▶ **EXERCISE INSTRUCTIONS**
Some lines in the listing hold the word "will". Return each of them.

▶ **SUPPLIED RECORDS**
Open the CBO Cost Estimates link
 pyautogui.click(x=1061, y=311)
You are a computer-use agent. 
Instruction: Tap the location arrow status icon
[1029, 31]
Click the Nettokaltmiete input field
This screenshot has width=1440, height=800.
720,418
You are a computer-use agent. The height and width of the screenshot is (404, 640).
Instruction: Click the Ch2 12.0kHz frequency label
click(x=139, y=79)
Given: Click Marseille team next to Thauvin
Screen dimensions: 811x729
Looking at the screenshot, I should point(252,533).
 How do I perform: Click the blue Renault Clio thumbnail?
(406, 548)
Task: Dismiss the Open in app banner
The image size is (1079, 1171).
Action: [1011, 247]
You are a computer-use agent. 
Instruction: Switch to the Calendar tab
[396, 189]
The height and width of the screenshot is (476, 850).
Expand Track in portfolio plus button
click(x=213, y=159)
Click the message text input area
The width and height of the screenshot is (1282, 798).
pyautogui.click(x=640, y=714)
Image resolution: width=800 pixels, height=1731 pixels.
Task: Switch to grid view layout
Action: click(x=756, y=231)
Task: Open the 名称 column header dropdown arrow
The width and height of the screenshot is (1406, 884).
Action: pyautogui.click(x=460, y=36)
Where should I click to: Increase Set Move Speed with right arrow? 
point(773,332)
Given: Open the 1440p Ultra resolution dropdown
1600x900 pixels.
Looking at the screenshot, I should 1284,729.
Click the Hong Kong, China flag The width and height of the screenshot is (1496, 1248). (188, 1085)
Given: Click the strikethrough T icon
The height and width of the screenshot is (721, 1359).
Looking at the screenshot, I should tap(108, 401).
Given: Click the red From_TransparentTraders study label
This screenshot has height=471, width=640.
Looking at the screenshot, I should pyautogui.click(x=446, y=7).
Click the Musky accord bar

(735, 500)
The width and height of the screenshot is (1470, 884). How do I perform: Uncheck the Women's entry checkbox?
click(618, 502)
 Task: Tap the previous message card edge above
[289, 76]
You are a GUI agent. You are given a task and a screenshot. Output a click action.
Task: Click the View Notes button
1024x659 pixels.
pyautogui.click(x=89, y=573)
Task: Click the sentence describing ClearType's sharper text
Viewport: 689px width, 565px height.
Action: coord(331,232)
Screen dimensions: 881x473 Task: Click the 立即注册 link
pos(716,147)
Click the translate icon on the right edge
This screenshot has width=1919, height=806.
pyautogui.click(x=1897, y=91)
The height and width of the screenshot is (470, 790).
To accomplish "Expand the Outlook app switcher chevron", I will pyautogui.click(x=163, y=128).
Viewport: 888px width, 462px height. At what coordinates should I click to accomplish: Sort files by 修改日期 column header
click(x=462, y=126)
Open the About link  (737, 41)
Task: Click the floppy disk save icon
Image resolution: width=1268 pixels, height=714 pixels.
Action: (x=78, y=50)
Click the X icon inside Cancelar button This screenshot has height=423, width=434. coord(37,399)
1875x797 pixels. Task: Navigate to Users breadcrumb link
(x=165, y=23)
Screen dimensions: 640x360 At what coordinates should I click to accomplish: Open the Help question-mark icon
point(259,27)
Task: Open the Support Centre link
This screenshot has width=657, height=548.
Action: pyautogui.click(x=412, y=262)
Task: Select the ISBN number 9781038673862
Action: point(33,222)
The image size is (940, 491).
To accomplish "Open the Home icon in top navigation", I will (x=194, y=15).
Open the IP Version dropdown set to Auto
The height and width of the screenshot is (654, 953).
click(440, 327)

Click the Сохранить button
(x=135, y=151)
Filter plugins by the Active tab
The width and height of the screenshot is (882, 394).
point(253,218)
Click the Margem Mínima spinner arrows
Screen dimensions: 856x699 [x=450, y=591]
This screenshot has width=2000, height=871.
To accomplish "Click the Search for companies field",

▶ **FINISHED TASK**
To accomplish "Expand the Outlook app switcher chevron", I will pyautogui.click(x=163, y=128).
To accomplish "Open the Home icon in top navigation", I will (x=194, y=15).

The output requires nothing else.